I am trying to fill the missing points in the time series data in the ascii file with pandas. I think that other things are okay, but the first line was filled with nan even though there was data originally.
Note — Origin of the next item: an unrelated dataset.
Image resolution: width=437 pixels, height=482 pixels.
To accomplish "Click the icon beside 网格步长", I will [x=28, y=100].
My data sample is:
"2011-08-26 00:00:00",1155179,3.232,23.7,3.281,0.386,25.27,111.5665,28.92,29.83,19.13,0,111.5,13.02,29.77,345.7
"2011-08-26 00:00:30",1155180,3.289,20.44,2.153,0.222,25.25,111.5735,28.94,29.82,19.53,0,111.5,13.02,29.79,342.4
.
.
"2011-08-26 23:59:30",1155297,12.62,28.06,3.162,1.356,24.3,111.4614,28.65,29.84,19.53,0,111.4,13.06,29.50,350.1
And I used the code as below:
t1 = np.genfromtxt(INPUT,dtype=None,delimiter=',',usecols=[0])
start = t1[0].strip('\'"')
end = t1[-1].strip('\'"')
data=pd.read_csv(INPUT,sep=',',index_col=[0],parse_dates=[0])
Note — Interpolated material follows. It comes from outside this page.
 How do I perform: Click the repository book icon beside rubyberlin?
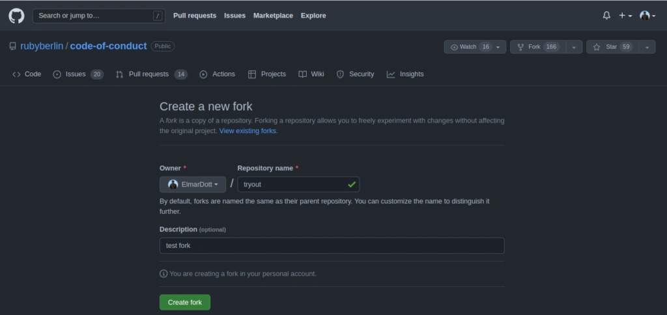[x=13, y=46]
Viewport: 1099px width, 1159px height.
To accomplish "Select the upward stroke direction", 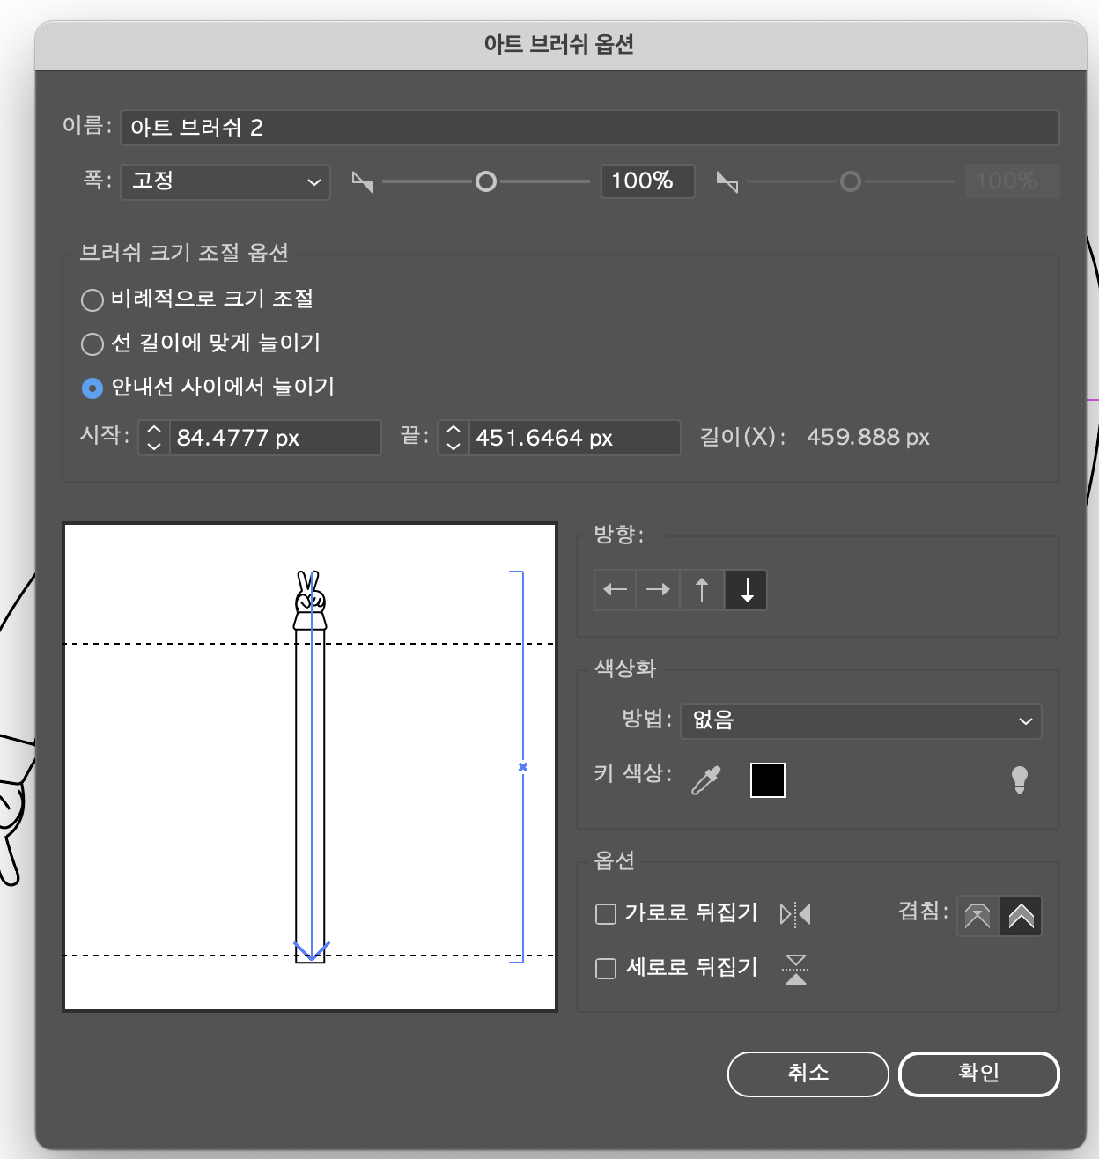I will (x=702, y=590).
index = pd.date_range(start,end,freq="30S")
df = data
sk_f = df.reindex(index)
So with this code, I wanted to read the first and the last string of the first column and made them to the index to fill the possible missing points indicated as nan. However, the problem is that first column was also filled in the results as below:
2011-08-26 00:00:00,nan,nan,nan,nan,nan,nan,nan,nan,nan,nan,nan,nan,nan,nan,nan
2011-08-26 00:00:30,1155180,3.289,20.44,2.153,0.222,25.25,111.5735,28.94,29.82,19.53,0,111.5,13.02,29.79,342.4
.
.
2011-08-26 23:59:30,1155297,12.62,28.06,3.162,1.356,24.3,111.4614,28.65,29.84,19.53,0,111.4,13.06,29.50,350.1
It means that the first line was unexpectedly filled eventhough there are data in the original file. From the second line, every thing is okay and filling missing data also seems okay. I am trying to find why it happens. To be honest, I couldn't find the reason yet. Any idea or help would be really appreciated. Thank you, Isaac
I think you can omit read file by genfromtxt
and try only read_csv
, then found min
and max
dates for reindex
method.
Or use resample
:
import pandas as pd
import numpy as np
import io
temp=u""""2011-08-26 00:00:00",1155179,3.232,23.7,3.281,0.386,25.27,111.5665,28.92,29.83,19.13,0,111.5,13.02,29.77,345.7
"2011-08-26 00:00:30",1155180,3.289,20.44,2.153,0.222,25.25,111.5735,28.94,29.82,19.53,0,111.5,13.02,29.79,342.4
"2011-08-26 23:59:30",1155297,12.62,28.06,3.162,1.356,24.3,111.4614,28.65,29.84,19.53,0,111.4,13.06,29.50,350.1"""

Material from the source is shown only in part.